• **PASSAGE TO READ**
Question

The sum of all integral values of $a$ for which one root of equation $(a-5)x^2-2ax+a-4=0$ is smaller than $1$ and the other greater than $2$ must be equal to

• A. $260$
• B. $261$
• C. $263$
• D. $265$

Answer 1

The correct option is B $261$

Given equation is ${(a-5)x}^2-2ax+a-4=0$. It has one root smaller than $1$ and other greater than $2$.

Then the product of roots will be less than $2$. So putting values we get,

$\frac{(a-4)}{(a-5)}<2\Rightarrow a>6$.....(1)

Now since root is greater than $2$, then the function should have a negative value at a value of $2$.

This means, ${(a-5)2}^2-2a\times 2+a-4<0\Rightarrow a<24$....(2)

Now we will check the roots for $a=6$ and $a=24$

1. For $a=6$, we have $x^2-12x+2=0\Rightarrow x=6\pm \sqrt{34}$

So, we can see that one of the roots here is less than $1$ and other is greater than $2$. So $a=6$ is accepted value.

2. For $a=24$, we get ${19x}^2-48x+20=0\Rightarrow x=2,0$

In the obtained roots, one root is equal to $2$, so $a=24$ is not a acceptable value.

So, then acceptable integral values of a will be $6,7,8,9,...$ up to $23$.

Sum of these values $=261$

• **GIVEN INSTRUCTION**
Transcribe the quadratic-roots solution above, everything from "1. For $a=6$, we" down to "a acceptable value.", without changing a single character.

• **INFORMATION SHOWN**

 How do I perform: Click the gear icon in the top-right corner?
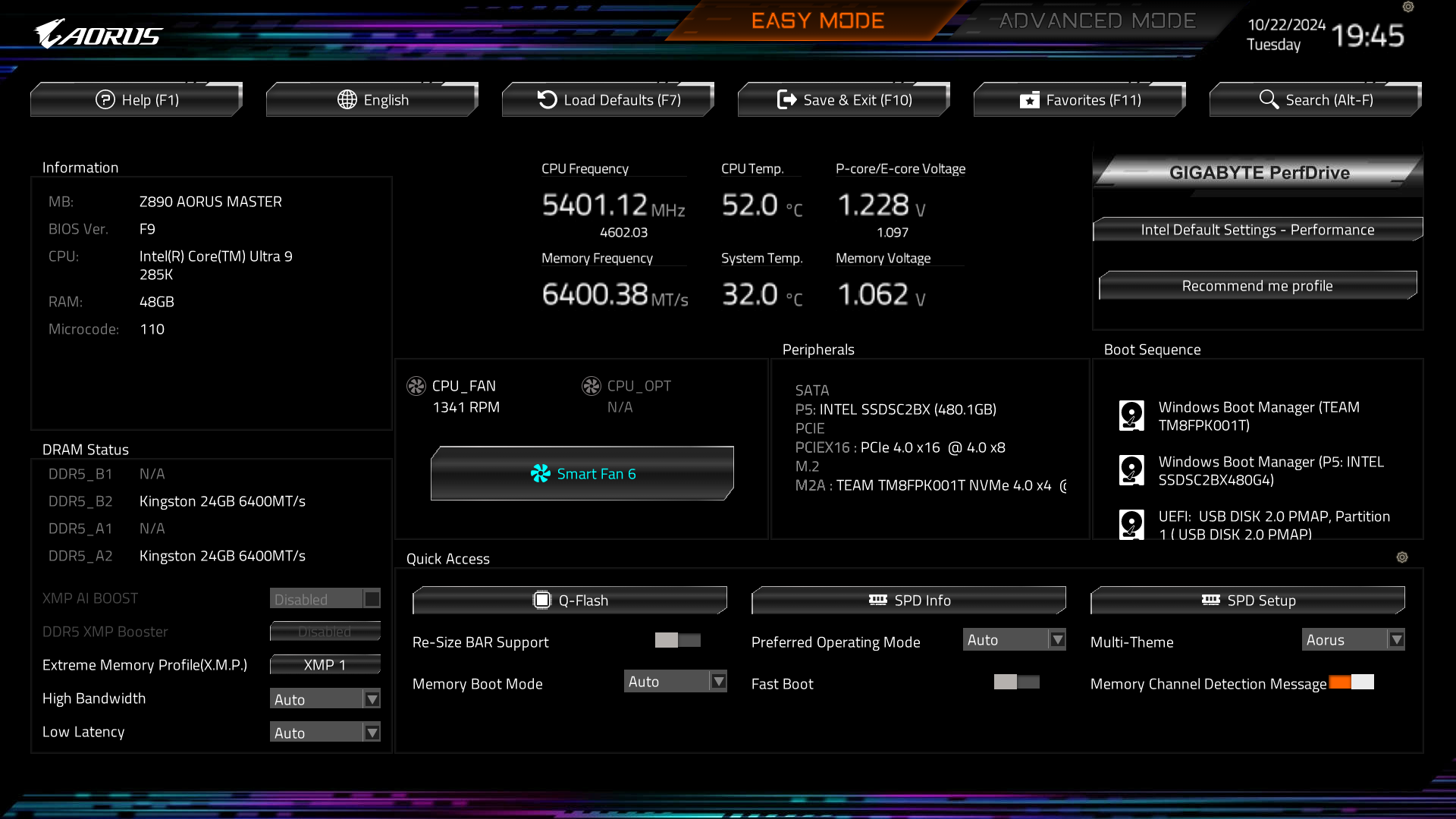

• **OUTPUT OF THE TASK**
1. For $a=6$, we have $x^2-12x+2=0\Rightarrow x=6\pm \sqrt{34}$

So, we can see that one of the roots here is less than $1$ and other is greater than $2$. So $a=6$ is accepted value.

2. For $a=24$, we get ${19x}^2-48x+20=0\Rightarrow x=2,0$

In the obtained roots, one root is equal to $2$, so $a=24$ is not a acceptable value.